Now let us apply this to ourselves, for we are no more competent than the Jews. Yet we need God to make himself small, so that we can have access to him, otherwise we would be completely shut out. However, he does not make himself so small because he wants his glory to be lessened, but rather he does this out of goodness to lift us up to admire his glory and to adore him with the reverence that he deserves.
When we have access to the preached Word, God speaks in a common and ordinary fashion to us. It is an illustration of his condescension. Hence, the preaching of the Gospel is like God descending to earth in order to seek us. We must not abuse this simplicity of the Word of God by disdaining it. Rather, we must receive it all the more, recognising that he indeed deigns to transfigure himself, so to speak, that we might approach him. He is not content with giving us his Word, but he adds baptism to confirm it. When we are baptised- though only a little water is used- it stands for crucifying our old man, for renewing our souls, and for being united with the angels- but can a little water do that? The point, of course, is that since God has come down to us (in this symbol), we must go up to him (in faith).

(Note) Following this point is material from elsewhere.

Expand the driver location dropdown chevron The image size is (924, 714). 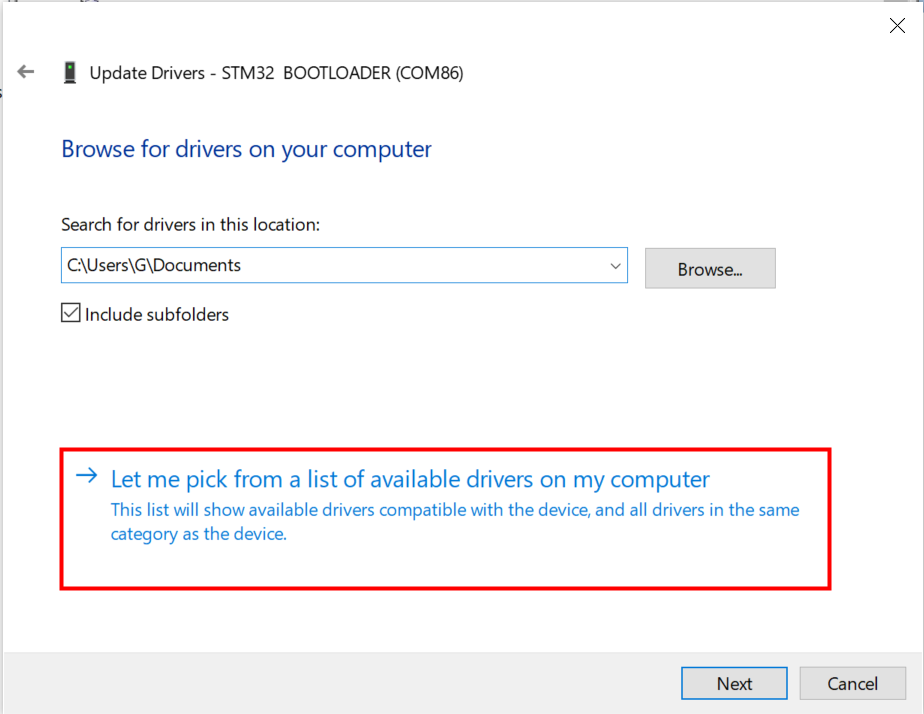[615, 266]
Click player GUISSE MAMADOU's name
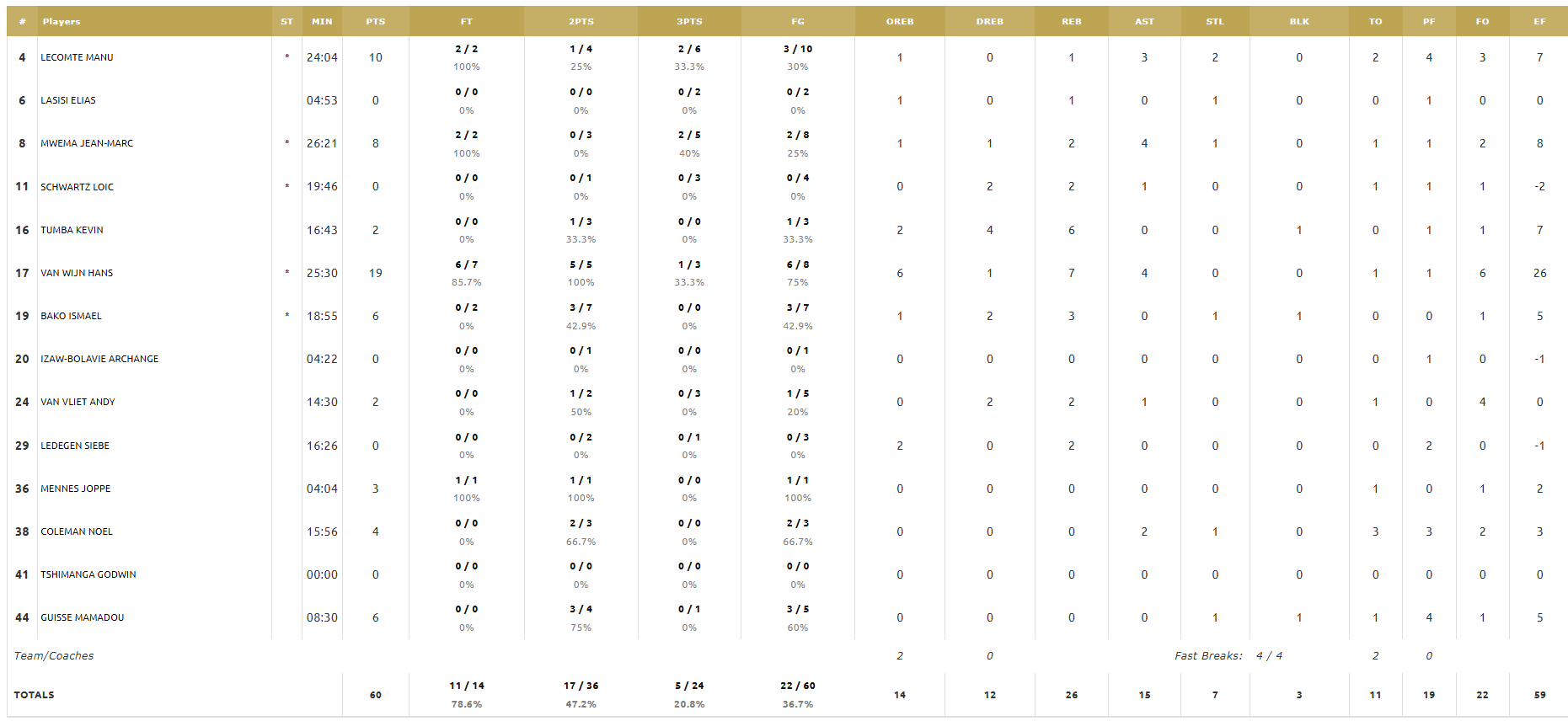Screen dimensions: 1568x721 click(83, 617)
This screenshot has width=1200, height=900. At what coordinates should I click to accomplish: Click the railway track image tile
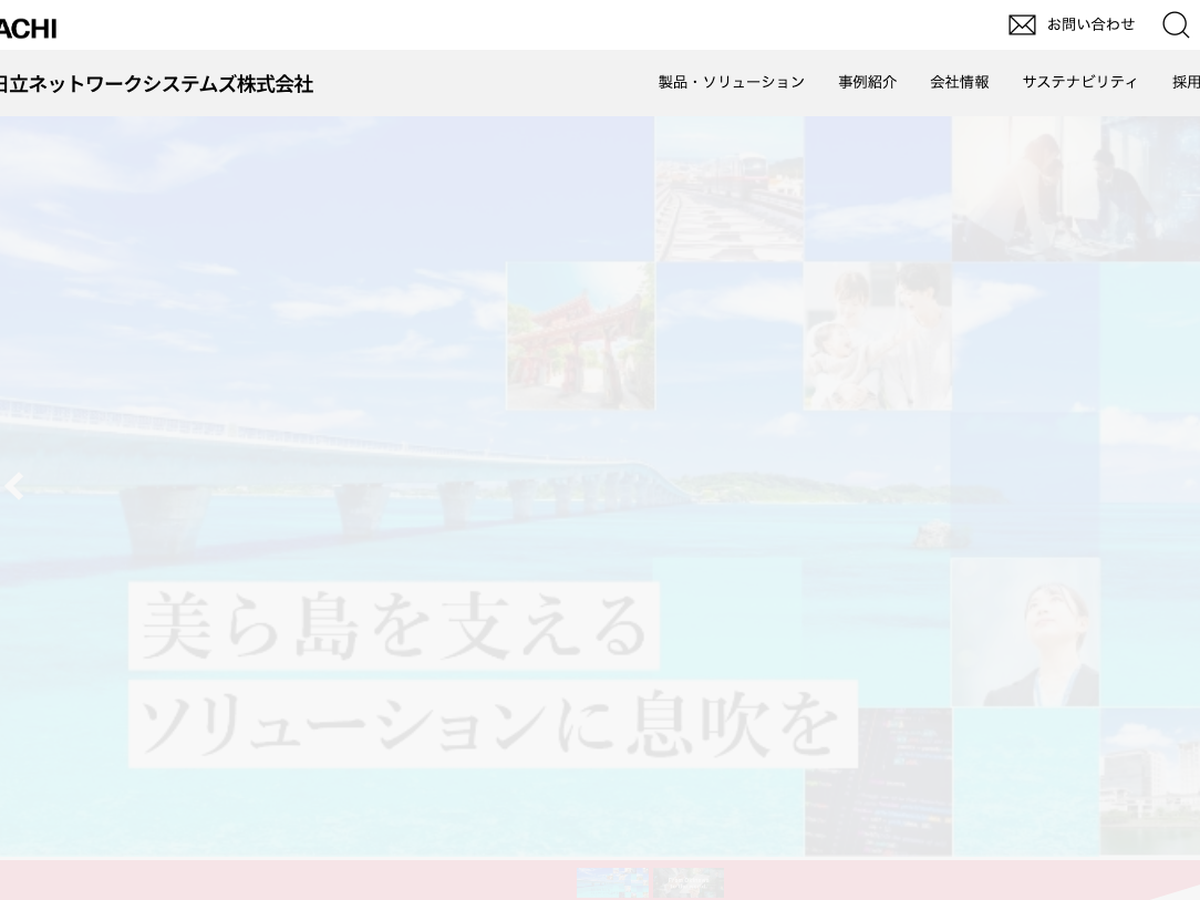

Sermons on 2 Samuel (Banner of Truth), pg. 235
So the Christian church is affected by God’s infinity just as the Jews were. We need God to appear as we are in order for us to have access to Him. And so He does so. He comes in our language, and through created elements in the sacraments. This does not lessen His glory, but rather allows us to admire it appropriately.
Now, we should be immediately struck by the references to the angels regarding baptism. Baptism makes us heavenly people. That’s the most basic fact of it. We have entered through the glassy sea into God’s dwelling place.
The sacraments are the incarnation, and our faith is the ascension. Calvin sounds like Luther when he asks “Can a little water do that?” His answer is, of course (!), that we are to believe that it can.